TEXT:
Tuesdays with Wilcockson #4

Hailstones, snowstorms and survivors

I was taken aback last week when I heard about a field of pro racers coming to a halt during the opening stage of Argentina’s Tour de San Luis. It wasn’t because they had to stop for a train rumbling through a rail crossing; no, they stopped to seek shelter from a storm, one of heavy rain and hail.

Wait, I thought, aren’t bike racers supposed to carry on whatever the conditions, rain or shine? Next, they’ll be stopping because it’s too hot, or too cold, or maybe too windy! It wasn’t always so….

In my first multi-day race, the Easter Three-day on the Isle of Wight in southern England, we raced through a violent hailstorm. Within 10 minutes of hailstones hitting our bare arms, legs and heads (we didn’t wear helmets back then), the intact pack was reduced to about a dozen. That was perhaps the most unusual way I’ve ever gotten into a breakaway!

A couple of years after that, I took my bike to Italy to report the Tour of Sardinia, an early-season race that Tour de France champions Jacques Anquetil, Lucien Aimar and Jan Janssen were riding. They would all survive a true winter tempest of lightning, rain, hail and snow on a mountainside of that sparsely beautiful Mediterranean island. British rider Derek Harrison told me the peloton was slowed when an intense part of the storm covered the road an inch deep in golf-ball-sized hailstones, and Tour winner Janssen stopped several times to wipe his glasses clean and another time to scrounge a pair of woolen gloves.

That day, I climbed just ahead of the race to the 4,000-foot summit of the Arcu Correboi pass, where a well-muffled spectator gave me two swigs from a flask of Cognac before the riders arrived. As the hail turned to snow, a white blanket covered the bumpy road. And after the peloton passed, I began the steep descent, where the wind-blown snow stung my face. In order to see, I had to close one eye, leave the other half open and screw my head around at an angle.

My feet, hands and face were slowly freezing when suddenly a great booming sound came from behind, and a high wall of metal loomed into my peripheral vision. It was a snowplow. The driver waved me over, stopped, put my bike in the back of his truck and helped me into the heated cab. He dropped me off 10 miles later in the remote mountain town of Fonni, where a group of villagers crowded around this still-shivering stranger, and one of them took me and my bike into a bar to treat me to another tot of brandy!

WHAT YOU NEED TO DO:
#1 List the four kinds of weather that, according to the column, made up the winter tempest on the Sardinian mountainside.
#2 Transcribe the column word for word, starting with "I was taken" and going on through "wasn’t always so….".

DATA EXCERPTS:

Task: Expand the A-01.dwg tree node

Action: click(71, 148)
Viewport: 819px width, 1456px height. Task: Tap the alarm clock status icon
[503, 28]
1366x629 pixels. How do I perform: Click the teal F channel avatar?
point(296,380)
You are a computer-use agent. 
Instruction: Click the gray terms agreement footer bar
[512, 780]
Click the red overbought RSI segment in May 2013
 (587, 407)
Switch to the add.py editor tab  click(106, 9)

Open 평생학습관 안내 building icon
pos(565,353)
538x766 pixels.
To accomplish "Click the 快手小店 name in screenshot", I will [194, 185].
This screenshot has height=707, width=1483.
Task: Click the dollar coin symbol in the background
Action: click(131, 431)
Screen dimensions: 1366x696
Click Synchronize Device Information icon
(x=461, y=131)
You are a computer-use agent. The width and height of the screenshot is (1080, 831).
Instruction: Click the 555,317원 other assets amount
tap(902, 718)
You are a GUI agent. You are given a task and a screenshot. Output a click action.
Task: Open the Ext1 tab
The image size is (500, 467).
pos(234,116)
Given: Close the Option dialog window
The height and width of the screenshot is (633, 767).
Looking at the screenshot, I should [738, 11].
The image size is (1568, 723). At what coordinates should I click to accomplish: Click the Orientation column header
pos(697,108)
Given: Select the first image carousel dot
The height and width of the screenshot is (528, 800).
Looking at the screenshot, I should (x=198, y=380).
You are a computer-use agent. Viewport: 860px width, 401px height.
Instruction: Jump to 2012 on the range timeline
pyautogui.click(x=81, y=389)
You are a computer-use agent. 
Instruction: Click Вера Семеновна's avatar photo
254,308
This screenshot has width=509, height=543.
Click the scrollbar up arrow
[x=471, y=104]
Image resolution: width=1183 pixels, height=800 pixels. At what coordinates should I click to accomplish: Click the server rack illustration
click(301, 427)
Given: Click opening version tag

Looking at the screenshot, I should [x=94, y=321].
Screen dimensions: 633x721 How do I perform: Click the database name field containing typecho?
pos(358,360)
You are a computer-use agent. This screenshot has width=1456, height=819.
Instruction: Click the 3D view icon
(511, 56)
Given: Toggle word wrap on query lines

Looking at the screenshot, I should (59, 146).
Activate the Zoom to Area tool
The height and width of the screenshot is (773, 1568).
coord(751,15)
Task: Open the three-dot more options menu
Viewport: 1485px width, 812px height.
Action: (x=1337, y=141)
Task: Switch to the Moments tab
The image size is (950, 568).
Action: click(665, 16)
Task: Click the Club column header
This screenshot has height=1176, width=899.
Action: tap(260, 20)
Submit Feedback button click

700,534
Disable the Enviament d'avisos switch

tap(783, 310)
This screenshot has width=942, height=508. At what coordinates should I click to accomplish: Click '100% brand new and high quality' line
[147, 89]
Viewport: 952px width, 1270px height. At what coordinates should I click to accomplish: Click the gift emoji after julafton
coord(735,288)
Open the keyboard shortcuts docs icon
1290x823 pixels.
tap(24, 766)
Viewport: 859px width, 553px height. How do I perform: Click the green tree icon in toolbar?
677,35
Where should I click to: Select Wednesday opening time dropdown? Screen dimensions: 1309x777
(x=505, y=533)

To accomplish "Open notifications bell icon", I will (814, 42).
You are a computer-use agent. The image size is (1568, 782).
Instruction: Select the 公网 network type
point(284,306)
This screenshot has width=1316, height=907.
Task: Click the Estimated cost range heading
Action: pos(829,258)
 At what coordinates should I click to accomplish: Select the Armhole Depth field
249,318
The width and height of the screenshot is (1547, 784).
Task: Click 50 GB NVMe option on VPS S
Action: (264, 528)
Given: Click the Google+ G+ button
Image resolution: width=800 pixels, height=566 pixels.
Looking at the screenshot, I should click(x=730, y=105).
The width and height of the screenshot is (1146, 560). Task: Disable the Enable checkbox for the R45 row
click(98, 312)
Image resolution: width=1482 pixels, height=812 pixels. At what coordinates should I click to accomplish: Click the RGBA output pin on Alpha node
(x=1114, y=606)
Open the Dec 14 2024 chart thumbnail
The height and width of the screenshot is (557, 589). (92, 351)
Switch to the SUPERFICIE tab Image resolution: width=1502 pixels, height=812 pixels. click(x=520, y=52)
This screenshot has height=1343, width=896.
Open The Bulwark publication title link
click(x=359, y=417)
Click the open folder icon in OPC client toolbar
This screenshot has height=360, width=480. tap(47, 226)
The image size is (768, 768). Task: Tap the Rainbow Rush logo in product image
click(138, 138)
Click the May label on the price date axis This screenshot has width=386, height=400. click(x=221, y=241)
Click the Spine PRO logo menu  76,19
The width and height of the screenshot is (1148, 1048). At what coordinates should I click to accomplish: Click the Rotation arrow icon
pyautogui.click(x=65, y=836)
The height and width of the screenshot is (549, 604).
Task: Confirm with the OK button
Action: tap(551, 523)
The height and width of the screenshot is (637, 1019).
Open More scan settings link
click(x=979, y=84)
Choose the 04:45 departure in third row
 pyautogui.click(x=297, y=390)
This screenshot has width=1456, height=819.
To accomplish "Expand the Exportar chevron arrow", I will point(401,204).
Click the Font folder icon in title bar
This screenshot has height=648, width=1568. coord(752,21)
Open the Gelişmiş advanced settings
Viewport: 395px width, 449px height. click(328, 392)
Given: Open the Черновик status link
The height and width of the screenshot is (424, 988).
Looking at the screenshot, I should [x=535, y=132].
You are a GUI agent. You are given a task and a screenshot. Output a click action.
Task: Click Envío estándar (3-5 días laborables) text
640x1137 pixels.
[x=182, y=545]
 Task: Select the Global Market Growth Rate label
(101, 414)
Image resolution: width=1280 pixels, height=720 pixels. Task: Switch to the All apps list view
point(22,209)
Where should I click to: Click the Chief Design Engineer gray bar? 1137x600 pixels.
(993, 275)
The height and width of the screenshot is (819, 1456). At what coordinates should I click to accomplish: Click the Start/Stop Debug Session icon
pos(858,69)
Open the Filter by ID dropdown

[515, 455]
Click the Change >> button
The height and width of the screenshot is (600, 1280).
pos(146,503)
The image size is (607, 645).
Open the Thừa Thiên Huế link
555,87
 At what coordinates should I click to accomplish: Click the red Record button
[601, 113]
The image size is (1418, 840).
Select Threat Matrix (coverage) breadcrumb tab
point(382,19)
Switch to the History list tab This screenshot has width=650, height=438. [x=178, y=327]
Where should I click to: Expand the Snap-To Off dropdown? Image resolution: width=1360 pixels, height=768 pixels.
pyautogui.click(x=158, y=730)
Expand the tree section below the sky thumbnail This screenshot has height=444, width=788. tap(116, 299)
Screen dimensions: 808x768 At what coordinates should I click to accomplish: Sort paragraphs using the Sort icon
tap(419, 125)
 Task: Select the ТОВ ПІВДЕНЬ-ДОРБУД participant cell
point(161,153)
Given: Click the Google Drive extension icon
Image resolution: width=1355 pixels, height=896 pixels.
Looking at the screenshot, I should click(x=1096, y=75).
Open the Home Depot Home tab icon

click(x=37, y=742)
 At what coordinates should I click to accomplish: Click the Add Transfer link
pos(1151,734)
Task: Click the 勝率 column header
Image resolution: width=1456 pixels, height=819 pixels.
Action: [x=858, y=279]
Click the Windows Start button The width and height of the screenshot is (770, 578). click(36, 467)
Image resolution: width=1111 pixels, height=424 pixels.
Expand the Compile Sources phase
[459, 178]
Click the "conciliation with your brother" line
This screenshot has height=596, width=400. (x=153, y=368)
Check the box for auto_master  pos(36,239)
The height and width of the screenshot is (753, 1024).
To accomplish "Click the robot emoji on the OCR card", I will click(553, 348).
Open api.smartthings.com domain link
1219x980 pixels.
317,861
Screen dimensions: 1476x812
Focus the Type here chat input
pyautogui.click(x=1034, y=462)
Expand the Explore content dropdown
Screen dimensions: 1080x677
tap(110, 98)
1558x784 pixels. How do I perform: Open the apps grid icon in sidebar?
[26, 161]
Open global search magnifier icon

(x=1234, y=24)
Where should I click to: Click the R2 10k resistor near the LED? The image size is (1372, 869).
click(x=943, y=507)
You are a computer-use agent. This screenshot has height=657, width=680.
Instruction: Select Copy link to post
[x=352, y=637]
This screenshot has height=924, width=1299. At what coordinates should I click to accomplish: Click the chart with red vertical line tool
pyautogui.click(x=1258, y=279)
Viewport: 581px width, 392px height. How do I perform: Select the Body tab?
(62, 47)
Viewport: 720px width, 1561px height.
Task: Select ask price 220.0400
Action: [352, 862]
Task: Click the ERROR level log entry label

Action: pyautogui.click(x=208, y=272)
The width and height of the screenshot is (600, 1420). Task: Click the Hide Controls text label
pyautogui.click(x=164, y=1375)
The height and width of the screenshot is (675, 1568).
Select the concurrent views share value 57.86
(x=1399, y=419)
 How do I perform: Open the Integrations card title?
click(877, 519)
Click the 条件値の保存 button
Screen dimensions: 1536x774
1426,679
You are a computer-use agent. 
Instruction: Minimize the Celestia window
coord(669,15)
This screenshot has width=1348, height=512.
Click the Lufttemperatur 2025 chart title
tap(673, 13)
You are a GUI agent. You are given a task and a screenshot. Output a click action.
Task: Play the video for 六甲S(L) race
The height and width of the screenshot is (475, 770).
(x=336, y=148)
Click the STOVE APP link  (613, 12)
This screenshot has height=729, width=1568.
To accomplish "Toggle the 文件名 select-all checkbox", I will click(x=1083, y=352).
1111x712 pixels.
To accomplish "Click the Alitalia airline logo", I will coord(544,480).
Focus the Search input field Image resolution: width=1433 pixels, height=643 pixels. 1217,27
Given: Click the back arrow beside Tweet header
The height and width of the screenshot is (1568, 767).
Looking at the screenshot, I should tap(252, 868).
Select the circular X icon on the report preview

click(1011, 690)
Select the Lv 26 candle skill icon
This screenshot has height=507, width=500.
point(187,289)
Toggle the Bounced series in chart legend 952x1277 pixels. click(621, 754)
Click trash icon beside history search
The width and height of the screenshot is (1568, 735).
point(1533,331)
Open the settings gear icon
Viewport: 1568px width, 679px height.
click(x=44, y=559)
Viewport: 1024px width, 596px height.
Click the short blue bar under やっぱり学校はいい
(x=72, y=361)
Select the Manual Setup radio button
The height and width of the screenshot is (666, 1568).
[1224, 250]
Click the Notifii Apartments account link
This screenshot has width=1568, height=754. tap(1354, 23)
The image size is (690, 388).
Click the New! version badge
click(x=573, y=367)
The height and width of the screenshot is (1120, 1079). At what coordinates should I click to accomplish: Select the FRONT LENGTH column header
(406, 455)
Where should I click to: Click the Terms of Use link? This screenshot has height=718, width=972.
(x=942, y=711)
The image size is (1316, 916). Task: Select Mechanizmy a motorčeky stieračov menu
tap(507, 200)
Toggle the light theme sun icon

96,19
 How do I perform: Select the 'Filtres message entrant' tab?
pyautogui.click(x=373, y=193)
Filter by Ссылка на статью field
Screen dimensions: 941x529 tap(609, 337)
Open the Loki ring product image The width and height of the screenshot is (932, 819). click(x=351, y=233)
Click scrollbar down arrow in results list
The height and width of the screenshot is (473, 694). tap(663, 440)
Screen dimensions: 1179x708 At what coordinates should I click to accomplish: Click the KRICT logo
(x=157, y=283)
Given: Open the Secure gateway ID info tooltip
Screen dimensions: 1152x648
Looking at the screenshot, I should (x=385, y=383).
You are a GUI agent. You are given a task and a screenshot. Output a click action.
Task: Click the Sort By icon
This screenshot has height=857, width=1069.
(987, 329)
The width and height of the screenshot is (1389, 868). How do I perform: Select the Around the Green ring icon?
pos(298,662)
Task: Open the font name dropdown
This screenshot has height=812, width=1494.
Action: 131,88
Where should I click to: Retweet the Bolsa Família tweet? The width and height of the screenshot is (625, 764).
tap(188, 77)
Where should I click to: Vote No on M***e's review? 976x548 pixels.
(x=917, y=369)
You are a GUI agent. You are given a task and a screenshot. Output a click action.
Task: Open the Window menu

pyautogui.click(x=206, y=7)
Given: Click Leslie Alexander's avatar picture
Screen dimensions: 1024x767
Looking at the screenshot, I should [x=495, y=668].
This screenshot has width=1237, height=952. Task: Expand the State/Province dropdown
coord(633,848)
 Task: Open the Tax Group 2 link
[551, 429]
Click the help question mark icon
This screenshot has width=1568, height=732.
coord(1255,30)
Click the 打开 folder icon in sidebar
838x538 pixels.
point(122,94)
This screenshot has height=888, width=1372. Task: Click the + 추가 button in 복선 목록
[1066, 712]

CORRECT ANSWERS:
#1 Lightning, rain, hail, snow

#2
I was taken aback last week when I heard about a field of pro racers coming to a halt during the opening stage of Argentina’s Tour de San Luis. It wasn’t because they had to stop for a train rumbling through a rail crossing; no, they stopped to seek shelter from a storm, one of heavy rain and hail.

Wait, I thought, aren’t bike racers supposed to carry on whatever the conditions, rain or shine? Next, they’ll be stopping because it’s too hot, or too cold, or maybe too windy! It wasn’t always so….